The following data has a line with "facebook.com/contemporanea.uerj (213, 1441)" and a line with "https://doi.org/10.12957/contemporanea.2004.23158 (244, 396)". Write out exactly those lines and all the lines between them.

BEGIN

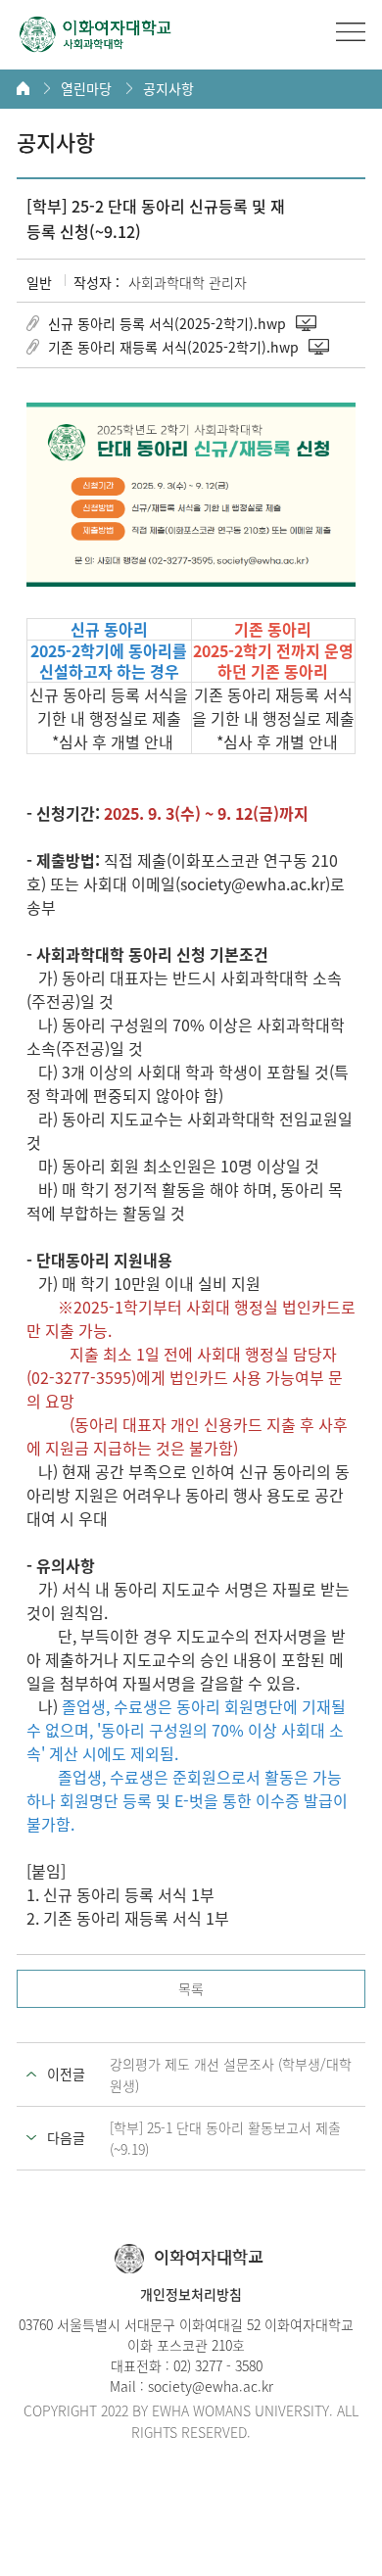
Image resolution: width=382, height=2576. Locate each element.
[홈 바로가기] (23, 88)
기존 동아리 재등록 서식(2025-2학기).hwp (173, 347)
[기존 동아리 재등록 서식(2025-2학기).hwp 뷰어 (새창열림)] (320, 347)
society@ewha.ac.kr (210, 2386)
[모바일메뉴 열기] (350, 31)
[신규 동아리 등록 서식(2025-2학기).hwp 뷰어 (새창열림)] (307, 323)
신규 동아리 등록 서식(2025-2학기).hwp (167, 323)
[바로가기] (95, 34)
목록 (191, 1988)
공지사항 (168, 88)
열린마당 (86, 88)
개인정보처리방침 (191, 2294)
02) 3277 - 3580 (218, 2365)
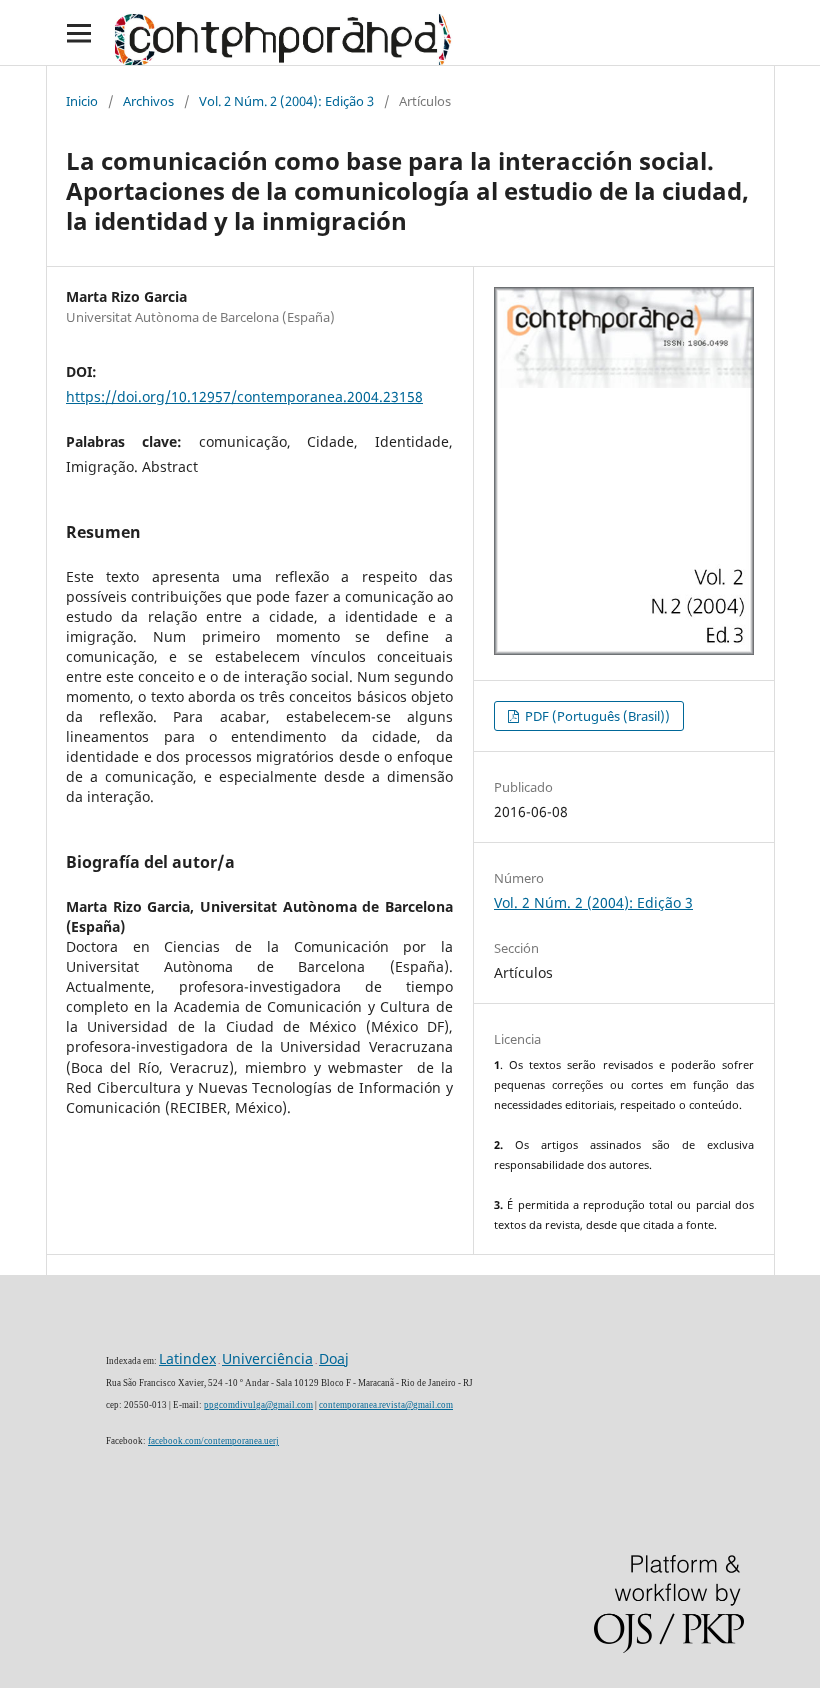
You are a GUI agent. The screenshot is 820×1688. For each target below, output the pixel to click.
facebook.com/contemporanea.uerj (213, 1441)
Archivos (148, 101)
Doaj (334, 1358)
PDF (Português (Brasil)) (596, 716)
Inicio (82, 101)
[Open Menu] (78, 32)
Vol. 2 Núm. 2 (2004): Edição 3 (286, 101)
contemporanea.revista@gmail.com (386, 1405)
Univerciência (267, 1358)
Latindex (187, 1358)
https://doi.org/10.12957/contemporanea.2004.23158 (244, 396)
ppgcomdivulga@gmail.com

END

**Answer:**
facebook.com/contemporanea.uerj (213, 1441)
Archivos (148, 101)
Doaj (334, 1358)
PDF (Português (Brasil)) (596, 716)
Inicio (82, 101)
[Open Menu] (78, 32)
Vol. 2 Núm. 2 (2004): Edição 3 (286, 101)
contemporanea.revista@gmail.com (386, 1405)
Univerciência (267, 1358)
Latindex (187, 1358)
https://doi.org/10.12957/contemporanea.2004.23158 (244, 396)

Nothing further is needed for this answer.